Una “guerra” con rehenes

Lo más lamentable en materia de consecuencias de la denominada “guerra de las patentes”, entre las intendencias de todo el país sería precisamente que se produjera una suerte de “rehenes” de esta situación.
Esto, es precisamente lo que vemos de la situación surgida en las últimas horas.
El Intendente de Colonia, expresó que todo aquel que tenga vehículo empadronado en el mencionado departamento y plantee su voluntad de reempadronar en otro departamento, “deberá pagar el total de la patente 2010 y al contado”.
Esto es lo lamentable. Tal como lo preveíamos, el contribuyente, que quizás cometió el error de empadronar en aquel departamento por motivos económicos, por comodidad, facilidad o cualquier otro motivo, nunca soñó que podría llegar a ser víctima de una situación así.
En este tema nos hemos pronunciado con frecuencia y mucha claridad. Por un tema de justicia social, entendemos que lo que corresponde es que se pague la patente en el departamento donde se usan cotidianamente todos los servicios dispuestos para la circulación vehicular. Esto es, carreteras, calles, sistemas de semáforos y otros.

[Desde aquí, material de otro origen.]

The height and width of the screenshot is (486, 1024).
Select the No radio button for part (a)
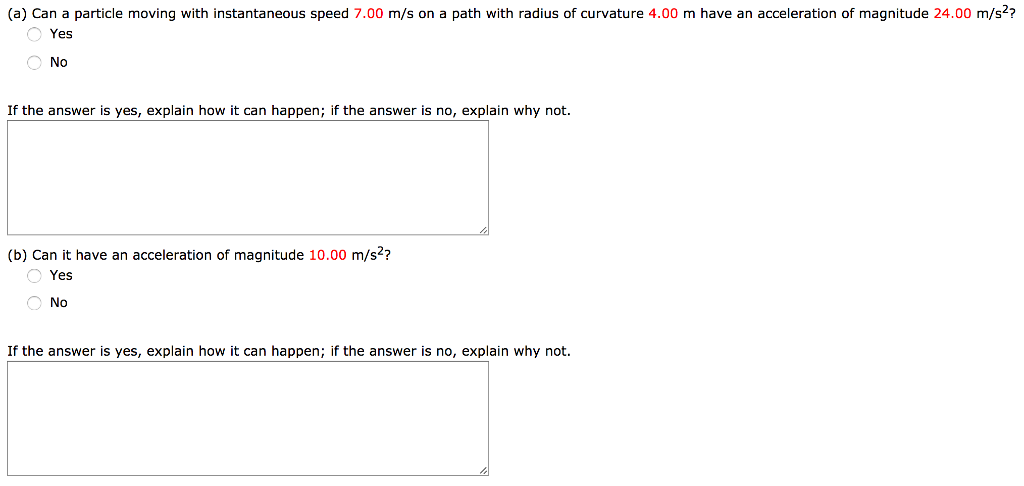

En contrapartida, cada intendencia debe tener la sensibilidad correspondiente como para no “lucrar” exageradamente a través de este impuesto, si bien compartiendo el concepto de que pague más, el que tiene más, creemos que los coches modernos, 0 km o muy cercanos a éstos en el tiempo, son los que deben pagar una patente más cara, como de hecho lo hacen.
El tema está en saber establecer un criterio razonable. Es la misma coyuntura que se plantea en relación a los polémicos topes del Impuesto a la Renta a las Personas Físicas (IRPF), los límites es la cuestión, más allá de la existencia del impuesto en sí.
En el fondo, es ese también un tema cultural. Un tema que tiene que ver con la prioridad a lo económico, relegando o desconociendo por completo la responsabilidad social.
También tiene que ver con  los criterios que ponen en práctica algunos gobernantes, partidarios de calcular cuanto dinero necesitan para cubrir su presupuesto, sin prestar demasiada atención a las posibilidades del contribuyente y a la gestión administrativa en si.
El ya “famoso” tema de las patentes es una materia pendiente para todos los uruguayos. ¡Por favor!. Encontremos la forma de una buena vez de llegar a la mejor solución posible, pero no sigamos dando una imagen lamentable ante el mundo, en este sentido.
Un país tan chiquito, con tan poca gente y tan problematizado no da otra imagen que no sea de poca cultura, de escaso nivel de responsabilidad comunitaria.